Richmond revival continues apace

OVER a recent lunch with a notable citizen of Richmond, conversation fell to how the dining out scene in the town has changed.

A little more than five years ago options for an evening meal were severely limited.

There were the town’s many pubs, a couple of Indians, the King’s Head Hotel, the fish and chip restaurant in the Market Place and that was about it. The Frenchgate Hotel might have been open then but that tends to be for special occasions.

And there was that cosy little Italian above the dry cleaners which was OK but unexceptional.

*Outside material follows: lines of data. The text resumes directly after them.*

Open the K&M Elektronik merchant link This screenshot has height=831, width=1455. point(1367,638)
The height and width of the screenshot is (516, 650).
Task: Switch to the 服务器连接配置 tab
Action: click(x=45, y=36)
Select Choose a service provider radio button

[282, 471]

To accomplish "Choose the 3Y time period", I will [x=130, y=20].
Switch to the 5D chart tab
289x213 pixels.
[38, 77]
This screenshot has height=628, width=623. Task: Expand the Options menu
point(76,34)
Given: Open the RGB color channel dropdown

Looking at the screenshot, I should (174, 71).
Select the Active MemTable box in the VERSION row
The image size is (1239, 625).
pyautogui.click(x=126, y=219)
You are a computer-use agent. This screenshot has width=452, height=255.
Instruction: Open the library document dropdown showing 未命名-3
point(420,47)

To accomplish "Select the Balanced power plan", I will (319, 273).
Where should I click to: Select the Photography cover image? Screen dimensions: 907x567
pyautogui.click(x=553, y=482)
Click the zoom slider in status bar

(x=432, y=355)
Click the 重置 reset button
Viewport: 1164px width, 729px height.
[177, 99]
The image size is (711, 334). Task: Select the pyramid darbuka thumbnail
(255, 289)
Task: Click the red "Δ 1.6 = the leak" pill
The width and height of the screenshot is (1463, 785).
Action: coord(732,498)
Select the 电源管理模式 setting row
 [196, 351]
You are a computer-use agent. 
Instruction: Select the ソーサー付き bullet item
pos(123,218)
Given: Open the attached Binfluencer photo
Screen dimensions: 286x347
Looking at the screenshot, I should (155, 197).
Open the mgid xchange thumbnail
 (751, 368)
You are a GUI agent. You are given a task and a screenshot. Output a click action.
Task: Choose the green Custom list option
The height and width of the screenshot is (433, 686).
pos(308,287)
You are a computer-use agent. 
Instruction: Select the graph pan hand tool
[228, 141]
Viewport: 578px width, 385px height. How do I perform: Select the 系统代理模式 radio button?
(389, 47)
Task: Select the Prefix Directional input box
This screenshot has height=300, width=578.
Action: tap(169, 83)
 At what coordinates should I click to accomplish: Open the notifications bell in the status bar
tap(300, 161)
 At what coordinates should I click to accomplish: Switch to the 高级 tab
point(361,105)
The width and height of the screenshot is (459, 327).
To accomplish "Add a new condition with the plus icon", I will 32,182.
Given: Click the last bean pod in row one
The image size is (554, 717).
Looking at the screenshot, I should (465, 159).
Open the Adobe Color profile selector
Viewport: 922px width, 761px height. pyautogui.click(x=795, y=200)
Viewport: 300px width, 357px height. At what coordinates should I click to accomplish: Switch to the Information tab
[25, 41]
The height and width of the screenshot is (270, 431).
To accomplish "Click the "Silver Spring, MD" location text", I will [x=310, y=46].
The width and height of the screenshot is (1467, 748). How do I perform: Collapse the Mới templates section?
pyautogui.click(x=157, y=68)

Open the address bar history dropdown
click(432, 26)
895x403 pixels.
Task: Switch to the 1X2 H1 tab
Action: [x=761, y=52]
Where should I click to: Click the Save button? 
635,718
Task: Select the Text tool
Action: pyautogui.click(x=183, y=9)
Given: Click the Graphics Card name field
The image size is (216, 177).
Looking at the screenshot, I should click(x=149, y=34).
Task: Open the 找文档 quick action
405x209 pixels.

Then along came Seasons at the wonderful Station, Le Rustique reminded us what a really good French bistro could be and last summer La Piazza 2 opened in what was a car showroom in Dundas Street.

La Piazza 2 is closely related to the aforementioned cosy little Italian in the Market Place (it is run by the same family) but is very different in style. In other towns La Piazza 2 might be regarded as a bit old hat but here it is almost cutting edge contemporary.

A big open plan dining area features picture windows opening onto a terrace and Dundas Street beyond.

There are views into the steamy kitchen, a swish looking bar (a cocktail bar is to come shortly), a stonetiled floor, banquette seating, red mock-croc wallpaper – all very modern and quite unlike anything else in Richmond town centre.

It seems to be finding favour. On a wet January Tuesday night it was packed. We suspect that if we hadn’t booked we might have been turned away. The atmosphere was buzzing.

Sitting by one of the big picture windows, we felt a bit on the chilly side but everyone else seemed to be warm enough.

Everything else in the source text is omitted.